There are only a few reports in the literature of PCSA in patients with not known cardiac history or CHF. One study did show a change in sleep-disordered breathing (SDB) pattern from obstructive to almost all mixed and central apneas on both diagnostic and CPAP titration studies with change to supine sleeping position in 8 patients who had no cardiac history (one patient had a history of cerebral hemorrhage, and one had cerebral ischemia).(6) Another study showed significant supine worsening of sleep apnea in patients with treatment-emergent CSA or CompSAS on both CPAP and ASV.(7)Another case report from Zaharna et al. showed idiopathic CSA in an otherwise healthy young man with significant worsening in supine sleep.(4)
Benosit L. et al. published a prospective multicenter trial of 16 patients, in whom 4 patients suffered from Hypertension and Arrythmia, which showed that SPT is effective and can be considered as a new treatment modality in PCSA. Long-term follow-up and compliance monitoring is ongoing.(8)
This case report showed a CompSAS that was significantly worse in supine position. While ASV and BIPAP-ST are the first choice in such cases, no significant improvement in residual AHI was seen in this case. Therefore, we have considered a SPT using a sleep pillow. An additional therapy with oxygen was recommended. The ambulatory nocturnal polygraphy after nearly 6 weeks showed a significant improvement of the average AHI without significant oxygen desaturations. The patients reported a better sleep quality without any excessive daytime sleepiness.

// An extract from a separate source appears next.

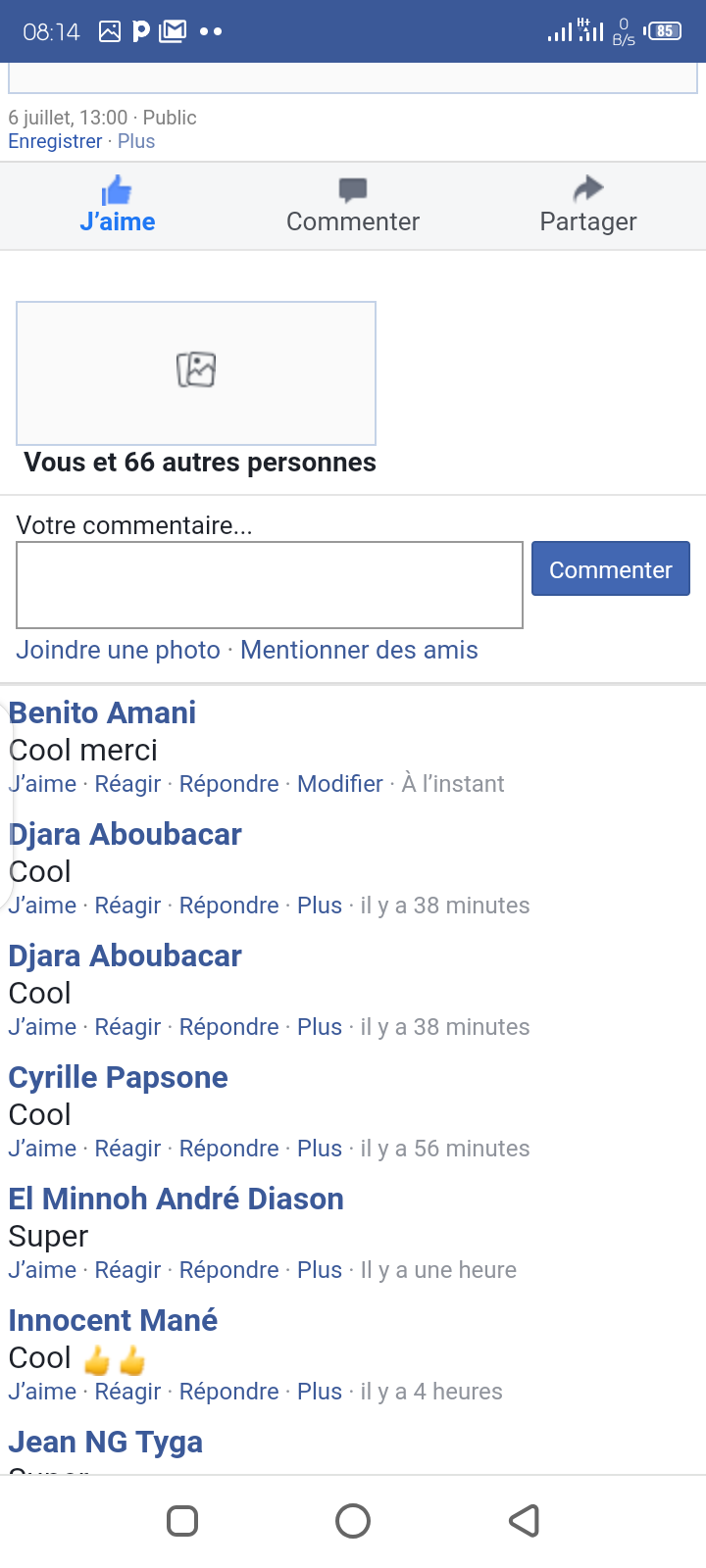Toggle J'aime on Benito Amani's comment

[42, 784]
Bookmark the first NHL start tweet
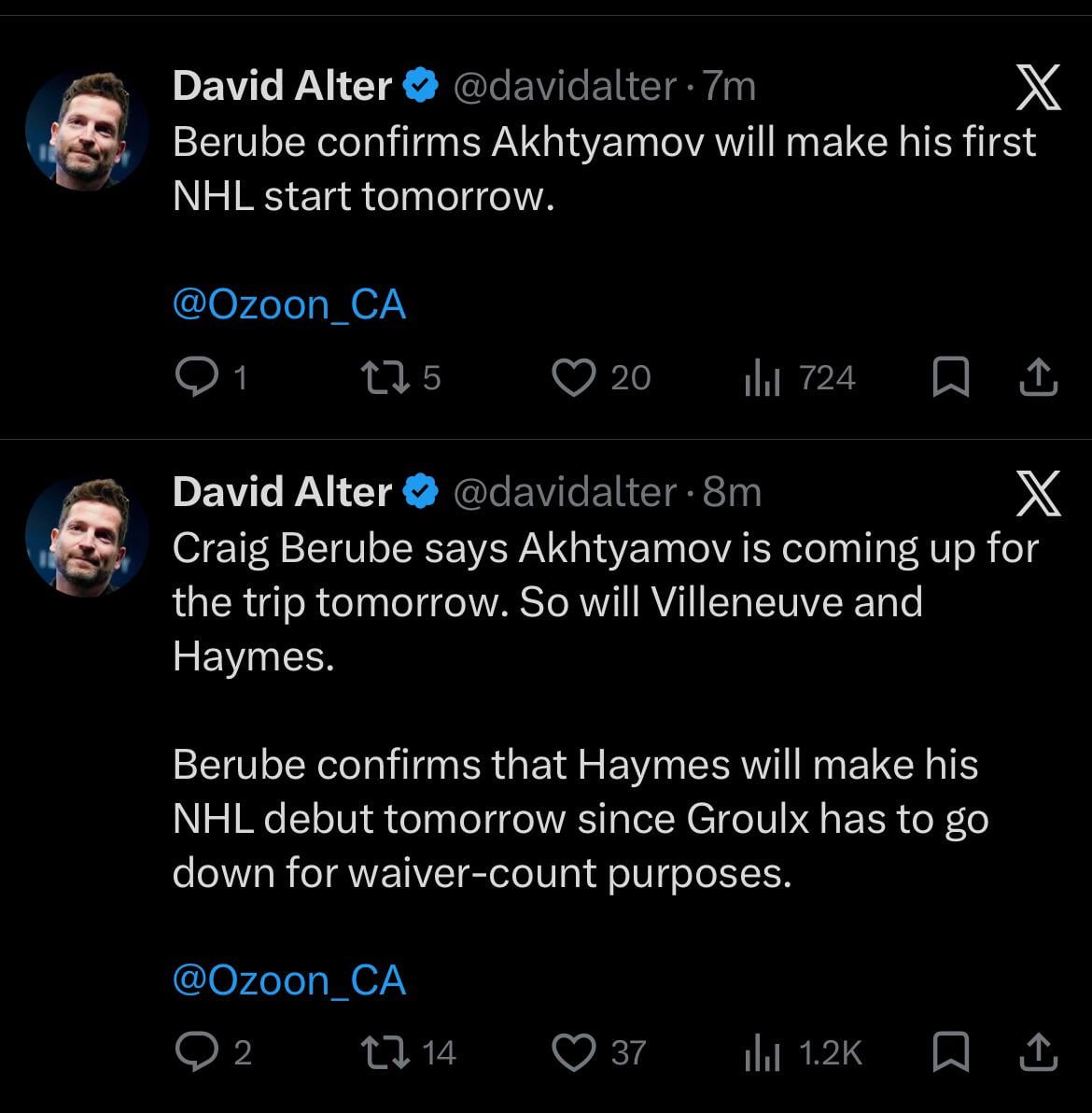 pos(950,378)
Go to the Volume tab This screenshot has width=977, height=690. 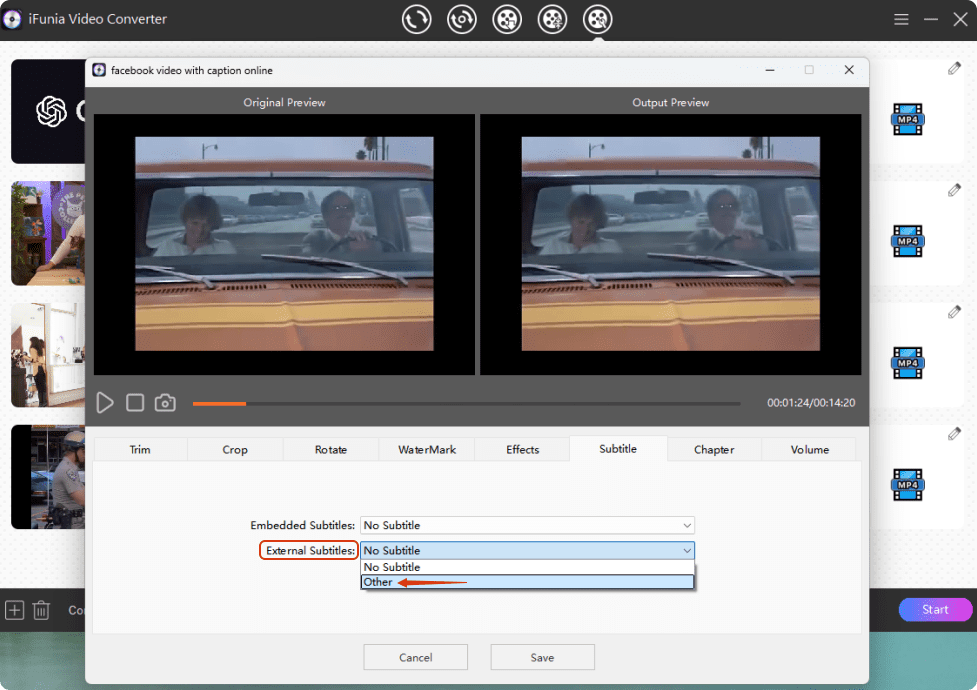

Treatment of CSA is generally based on the underlying cause. In our case we assume that the central apneas were not due to CHF, even with mild reduced LVEF of 44% after the myocardial infarction in June 2022. However, CSA were reported already in APAP overnight titration in 2021 followed by echocardiography showing normal LVEF of 64% before the beginning of ASV therapy. Additionally, CSR pattern and periodic breathing were absent on both the diagnostic and titration studies. Also, the patient did not tolerate opioids and was receiving nonsteroidal anti-inflammatory drugs (NSAIDs) for her chronic pain.
Sleeping in the supine position reduces cardiac output, which delays the transfer of blood gas information from the pulmonary capillary bed to the chemoreceptors and can lead to sustained fluctuations in respiratory output (i.e. CSA). In addition to reducing cardiac output sleeping in the supine position can result in a reduction of both the functional residual capacity and the metabolic rate, which consequently enhance plant gain, which is defined as a large change in carbon dioxide levels relative to a small change in ventilation. This is another proposed mechanism in the development of CSA.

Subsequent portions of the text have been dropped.